Extract to read ->
-- begin --
Berot’s work operates as a fable that refuses the comfort of simplicity, layering multiple narratives into a single, devastating tale about the violence that hides beneath the surface of forgotten communities. From the beginning, the author weaves magical realism into the fabric of her storytelling, allowing wonder to coexist with brutality, myth with the everyday cruelties of populations in unknown places abandoned by government and institutions. This blending of the magical with the real becomes the key through which we begin to understand these worlds.

What makes this collection extraordinary is how it brings these scattered communities to vivid, suffocating life and reveals what lies beneath their surfaces. Everyone knows everyone else, yet the most terrible truths remain invisible: bullying, unspeakable acts, and institutional failure pulse beneath a carefully maintained appearance of peace. It is precisely in response to this unbearable reality that the impossible emerges. Berot suggests something devastating: in a world where institutions fail, only magic offers a path toward both mercy and survival, granting deliverance to those who deserve it. Through this fable, she reminds us that true realism demands we make room for wonder.

Yes, it is another work asking us who the real beasts are, who truly manufactures cruelty and misery. But this is one of the rare few that portrays not the monsters themselves, but their products: the survivors, the wounded, the desperate. And more importantly, it shows us what we are capable of imagining to free ourselves from them. In this magic, Berot gives us not escape, but permission to survive.
-- end --
Exercise description -> Render this sentence from the review of Berot's collection in Spanish: "In this magic, Berot gives us not escape, but permission to survive."

Data provided ->
-- begin --
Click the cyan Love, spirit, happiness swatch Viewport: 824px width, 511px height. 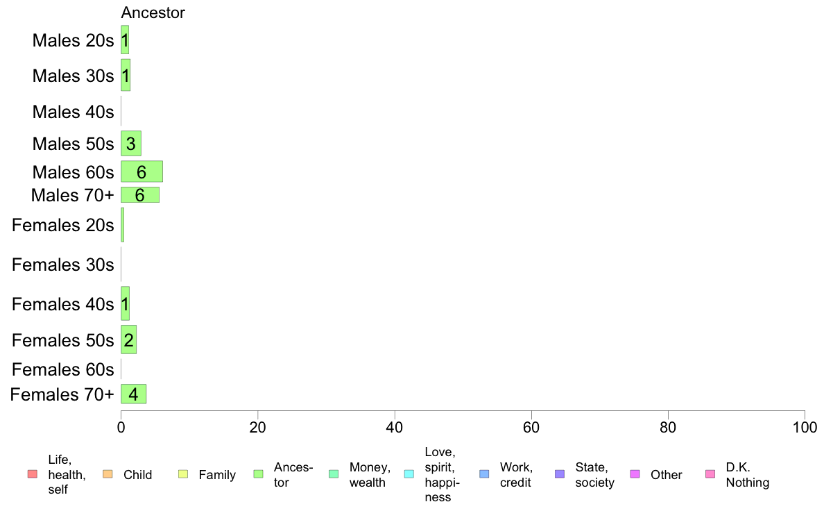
-- end --
Written solution -> En esta magia, Berot no nos da una huida, sino permiso para sobrevivir.